Notice is hereby given that the Annual General Meeting of HomeServe plc will be held at The Hyatt Regency, 2 Bridge Street, Birmingham B1 2JZ on Friday 22 July 2022 at 10.00am.

Shareholders will be asked to consider, and if thought fit, pass the resolutions below. Voting on all resolutions will be by way of a poll.

Resolutions 1 to 17 and 22 will be proposed as ordinary resolutions, meaning that for each resolution to be passed more than half of the votes cast must be in favour of the resolution. The remaining resolutions will be proposed as special resolutions, meaning that for each resolution to be passed at least 75% of the votes cast must be in favour of the resolution.
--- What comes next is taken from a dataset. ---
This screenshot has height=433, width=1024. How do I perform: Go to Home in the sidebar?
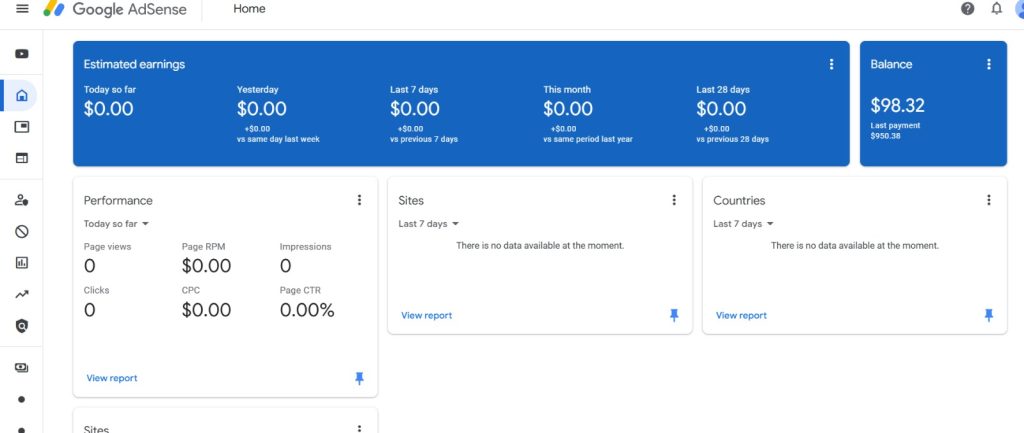(21, 96)
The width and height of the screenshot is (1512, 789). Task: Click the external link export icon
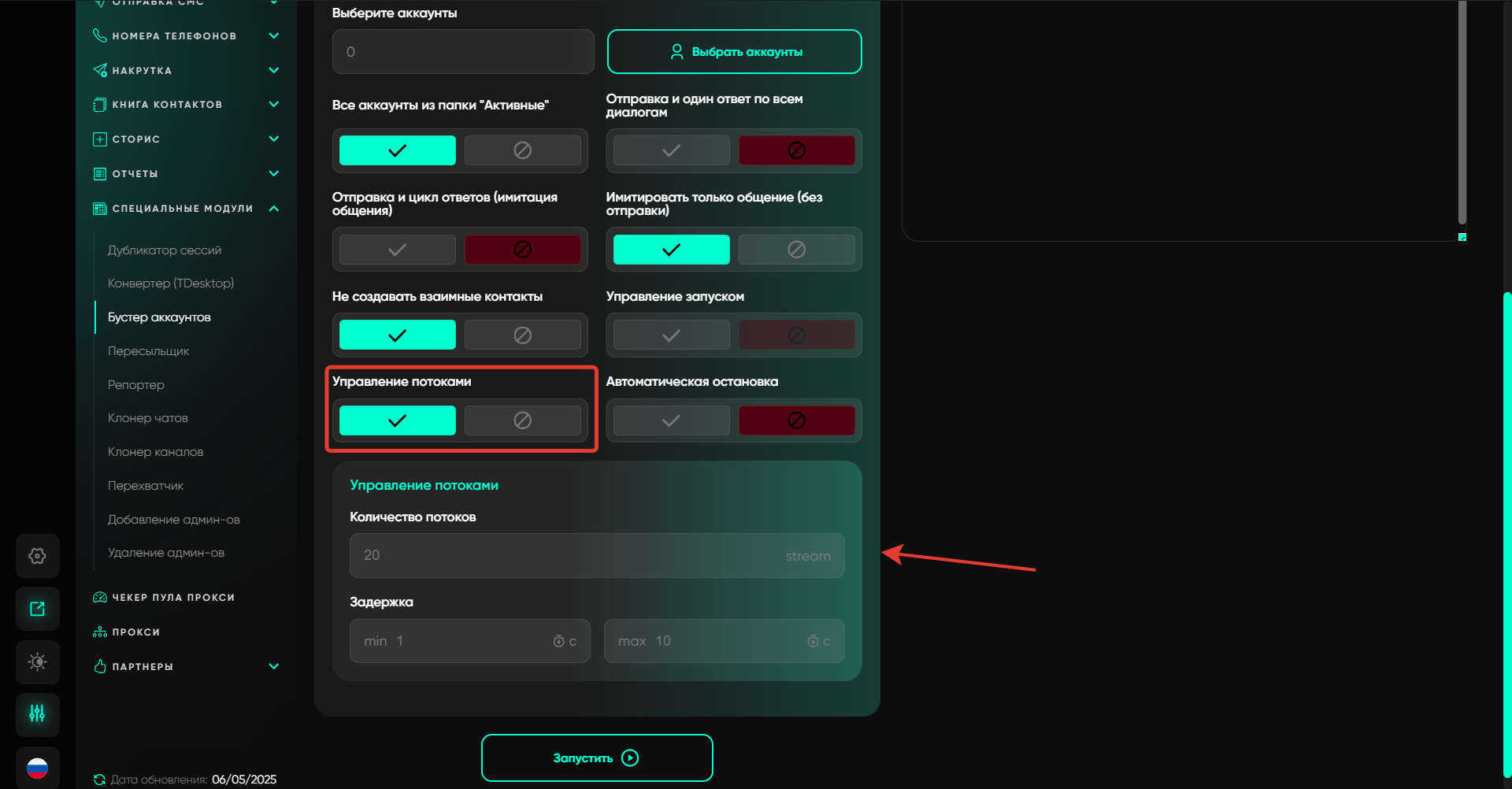click(37, 609)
  1. To receive the Company's Annual Report and Accounts for the year ended 31 March 2022 including the Strategic Report and the Reports of the Directors and the Auditor therein.
  2. To approve the Annual Statement by the Chairman of the Remuneration Committee and the Annual Report on Directors' Remuneration, as set out on pages 92 to 120 of the Annual Report and Accounts, for the year ended 31 March 2022.
  3. To approve the Directors' Remuneration Policy as set out on pages 97 to 105 of the Annual Report and Accounts.
  4. To re-elect Tommy Breen as a Director.
  5. To re-elect Ross Clemmow as a Director.
  6. To re-elect Roisin Donnelly as a Director.
  7. To re-elect Richard Harpin as a Director.
  8. To re-elect David Bower as a Director.
  9. To re-elect Tom Rusin as a Director.
  10. To re-elect Katrina Cliffe as a Director.
  11. To re-elect Stella David as a Director.
  12. To re-elect Edward Fitzmaurice as a Director.
  13. To re-elect Olivier Grémillon as a Director.
  14. To re-elect Ron McMillan as a Director.
  15. To re-appoint Deloitte LLP as Auditor of the Company until the conclusion of the next Annual General Meeting of the Company at which annual accounts are laid before the Company's shareholders.
  16. To authorise the Directors to determine the remuneration of the Auditor.
  17. To consider, and if thought fit, pass the following ordinary resolution:

"THAT, in accordance with section 551 of the Companies Act 2006, the Directors be and are hereby generally and unconditionally authorised to exercise all powers of the Company to allot shares in the Company and to grant rights to subscribe for or to convert any security into shares in the Company:

  1. up to an aggregate nominal amount of £3,019,612 (such amount to be reduced by the nominal amount of any allotments or grants made under paragraph (B) below in excess of £3,019,612; and
  2. comprising equity securities (as defined in the Companies Act 2006) up to an aggregate nominal amount of £6,039,224 (such amount to be reduced by the nominal amount of any allotments or grants made under paragraph (A) above) in connection with any offer by way of rights issue:
    1. to ordinary shareholders in proportion (as nearly as practicable) to their existing shareholdings; and
    2. to people who are holders of or otherwise have rights to other equity securities if this is required by the rights of those securities or as the Directors otherwise consider necessary,

and so that, in both cases, the Directors may impose any limits, restrictions, exclusions or other arrangements as they may deem necessary or appropriate in relation to treasury shares, fractional elements, record dates or legal, regulatory or practical problems in, or under the laws of, any territory or any other matter, provided that this authority shall expire at the end of the next Annual General Meeting of the Company (or, if earlier, on 22 October 2023), but, in each case, prior to its expiry the Company may make offers and enter into agreements which would, or might, require shares to be allotted or rights to subscribe for or convert securities into shares to be granted after such expiry and the Directors may allot shares or grant rights to subscribe for or convert securities into shares under any such offer or agreement as if the authority conferred hereby had not expired."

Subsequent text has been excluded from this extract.